Not-so-awful news for the president. He’s still unpopular, but not in free-fall. The Congress is less popular: with only 37 percent approval, boding ill for Republicans in 2006, when they are due for a market correction. Democrats are mad at their leaders for not opposing Bush more aggressively. Ditto, oddly enough, independents. But on the crucial issue, there’s good news for Bush, it seems to me:

Public attitudes toward the war have not changed significantly since the first of the year, the poll found. Slightly more than four in 10 – 42 percent – approved of the job Bush is doing in Iraq; 57 percent disapproved, unchanged in recent months. Slightly more than half – 53 percent – said the war was not worth it, while 46 percent said it was, identical to the results of a Post-ABC poll two months ago. By a 51 percent to 38 percent ratio, the public said the United States is winning the war, despite mounting casualties and insurgent attacks.

A majority (54 percent) continued to say the United States should keep military forces in Iraq until civil order is restored there; 44 percent said U.S. forces should be withdrawn. Six in 10 opposed announcing a timetable for withdrawal. Only about one in eight — 13 percent — said U.S. forces should be withdrawn immediately.

I don’t think the administration can blame the press or the public for dissatisfaction with the conduct of the Iraq war. the public has been patient and supportive, especially of the troops. The Congressional opposition has been largely meek. Bush has been given a chance to make the war work. And he will and should be held responsible if it is ultimately deemed a failure.

BLOCK THAT ANALOGY

Kos can’t help himself:

This is the greatest disaster to hit our nation in most of our lifetimes. Worse than 9-11.

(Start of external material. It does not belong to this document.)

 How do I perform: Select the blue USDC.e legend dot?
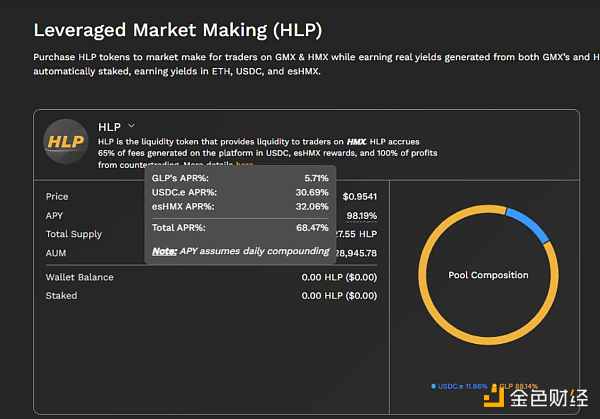(433, 386)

It is indeed devastating. But we do not know how many have died; and we also know that this was an act of nature, not a premeditated attempt to murder innocent people. Do some on the anti-war left have to keep minimizing what happened on 9/11? And then, of course, it’s impossible for Kos to mention an awful tragedy without a dig at president Bush. That said, he has a point. The photograph he mentions from yesterday does strike me as completely off-key, and a pretty terrible p.r. posture for a president in the middle of a natural catastrophe. Who on earth signed off on that one? Playing a guitar? It’s the kind of image that can truly alter the perception of a president.

QUOTE OF THE DAY II

“The people of Bangaladesh have to live in a river delta because their whole country is one. Americans, by contrast, inhabit a roomy country and do not have to put themselves in the path of catastrophes that are completely predictable except as to date and time in order to make a quick buck in real estate or enjoy the view and a nearby swim for a few or many years. We need to have a serious think about whether it’s the duty of the rest of us to subsidize these choices.” – Mark Kleiman, asking some perhaps-too-soon questions raised by Katrina. The debate is worth having. But it should not detract from simple human sympathy for those caught in this awful event.
CORRECTION: That post on Mark Kleiman’s blog was by a guest-blogger, Michael O’Hare of the Goldman School at UC Berkeley.

QUOTE FOR THE DAY

“Full blame for the misuse and abuse of the National Guard belongs to Secretary of Defence Donald Rumsfeld, a testily glib figure of monumental complacence. Unlike many of my fellow members of the Democrat party, I don’t hate George Bush or regard him as venal. He is sincere but narrow: most problematic in his presidency is his curious inability to fire those who have given him lousy advice and betrayed their stewardship. Is it some sentimental twist on family loyalty?” – Camille Paglia on misjudgment in the conduct of the war in Iraq.